#### [YOUR TASKS]
• 1. In the cancer treatment passage, rewrite the section from "However there are" up to and including "surgery and radiotherapy.", replacing "combination treatment" with "multimodal treatment".
• 2. According to the cancer treatment passage, what is the advantage of using the robot?
• 3. Continue the passage on cancer treatment options from its last sentence.

#### [TEXT FOR ANALYSIS]
----

The advantage here of using the robot is to be able to do things in what we would call a 'minimally invasive approach', and in his particular case, in Brad's particular case the advantage of chemo-radiation is it may be possible that he is able to avoid radiotherapy altogether, but more importantly we'll get additional pathological information which helps us to 'risk stratify' his cancer, or determine whether his cancer has a high chance of recurrence, a medium risk of recurrence, or low risk of recurrence.
In those patients who we feel have a low risk of recurrence we would aim to use the least aggressive form of treatment with the least amount of side effects and toxicity.
So, in general, if you can treat someone with one method of treatment - whether it be surgery or radiotherapy or chemotherapy - without combining the two or three together we would expect the side effects to be less.
However there are certainly people who need to have more aggressive treatment and combination treatment.
Our data at the moment suggests that the chances of cure if you combine radiotherapy with chemotherapy are equivalent to the combination of surgery and radiotherapy.

----

#### [PROVIDED RECORDS]
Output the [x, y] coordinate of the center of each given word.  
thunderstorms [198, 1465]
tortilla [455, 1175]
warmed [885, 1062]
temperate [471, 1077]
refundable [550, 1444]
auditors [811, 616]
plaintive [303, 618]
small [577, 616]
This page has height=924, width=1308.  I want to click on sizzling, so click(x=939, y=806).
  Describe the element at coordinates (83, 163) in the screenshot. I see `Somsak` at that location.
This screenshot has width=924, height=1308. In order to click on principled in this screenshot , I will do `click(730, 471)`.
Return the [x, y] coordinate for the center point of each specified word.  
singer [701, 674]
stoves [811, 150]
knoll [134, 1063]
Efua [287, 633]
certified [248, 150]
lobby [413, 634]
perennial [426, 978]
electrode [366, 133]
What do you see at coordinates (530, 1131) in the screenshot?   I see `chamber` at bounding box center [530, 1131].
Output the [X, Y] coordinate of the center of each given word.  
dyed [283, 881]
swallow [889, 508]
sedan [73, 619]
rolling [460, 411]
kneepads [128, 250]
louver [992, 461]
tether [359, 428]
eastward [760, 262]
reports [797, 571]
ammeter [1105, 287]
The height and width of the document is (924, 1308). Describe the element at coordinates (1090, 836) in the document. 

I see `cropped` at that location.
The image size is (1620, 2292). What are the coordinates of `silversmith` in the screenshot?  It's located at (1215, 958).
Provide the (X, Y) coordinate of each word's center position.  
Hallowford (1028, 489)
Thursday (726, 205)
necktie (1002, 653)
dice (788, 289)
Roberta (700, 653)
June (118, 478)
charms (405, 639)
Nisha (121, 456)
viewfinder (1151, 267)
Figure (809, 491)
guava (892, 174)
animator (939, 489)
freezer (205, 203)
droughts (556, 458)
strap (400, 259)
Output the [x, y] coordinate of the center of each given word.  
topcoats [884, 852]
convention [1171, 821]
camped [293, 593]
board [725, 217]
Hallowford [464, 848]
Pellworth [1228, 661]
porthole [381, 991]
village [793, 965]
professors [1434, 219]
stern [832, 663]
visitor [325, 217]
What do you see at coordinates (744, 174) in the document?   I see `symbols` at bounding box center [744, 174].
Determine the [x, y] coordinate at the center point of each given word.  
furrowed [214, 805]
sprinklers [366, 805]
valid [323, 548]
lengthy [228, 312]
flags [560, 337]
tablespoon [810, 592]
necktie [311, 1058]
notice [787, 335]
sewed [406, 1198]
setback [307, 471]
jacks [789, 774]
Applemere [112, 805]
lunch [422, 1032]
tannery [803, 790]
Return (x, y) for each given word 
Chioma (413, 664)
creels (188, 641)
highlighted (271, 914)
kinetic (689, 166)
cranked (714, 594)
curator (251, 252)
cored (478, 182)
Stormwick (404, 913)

----

#### [SET OF ANSWERS]
• 1.
However there are certainly people who need to have more aggressive treatment and multimodal treatment.
Our data at the moment suggests that the chances of cure if you combine radiotherapy with chemotherapy are equivalent to the combination of surgery and radiotherapy.

• 2. It allows treatment through a minimally invasive approach.

• 3.
In using the robot to get that pathological information we can also potentially put Brad into a high risk group - hopefully that's not the case but if it was we would then be able to offer him triple-modality therapy which would involve surgery followed by radiotherapy and concurrent chemotherapy with the radiotherapy.
So, at the moment if he was to have radiotherapy it would be a fairly 'cookie-cutter' approach to that, that he would receive as a standard treatment receive radiotherapy combined with chemotherapy.
What we'd like to do in Brad's case is to individualise his treatment and risk-stratify the most appropriate treatment approach.
We still have a long way to go to optimise personal medicine, and HPV has been a very important bio-marker because of its better prognosis.
We still haven't really determined in an individual what the bio-markers are that mean that we can de-intensify their treatment, but we've got a number of standard pathological features that we could use to determine if someone falls into a low, intermediate or high-risk group.
CAROL DUNCAN: How confident do you feel about attempting this surgery using the Da Vinci robot?
We haven't done very many operations this way so there's always a degree of trepidation when you're embarking on something that you haven't done a hundred times but in the cases that we've done so far we've found that the robot gives you excellent visualisation of the area, much better than using traditional approaches.
The arms of the robot enable us to distract and pull tissue in ways that we're not able to do with approaches using trans-oral laser surgery, so that combination of better visualisation and being able to move the arms in free space that we were not able to do previously means that we've got a greater degree of confidence in tackling these types of tumours.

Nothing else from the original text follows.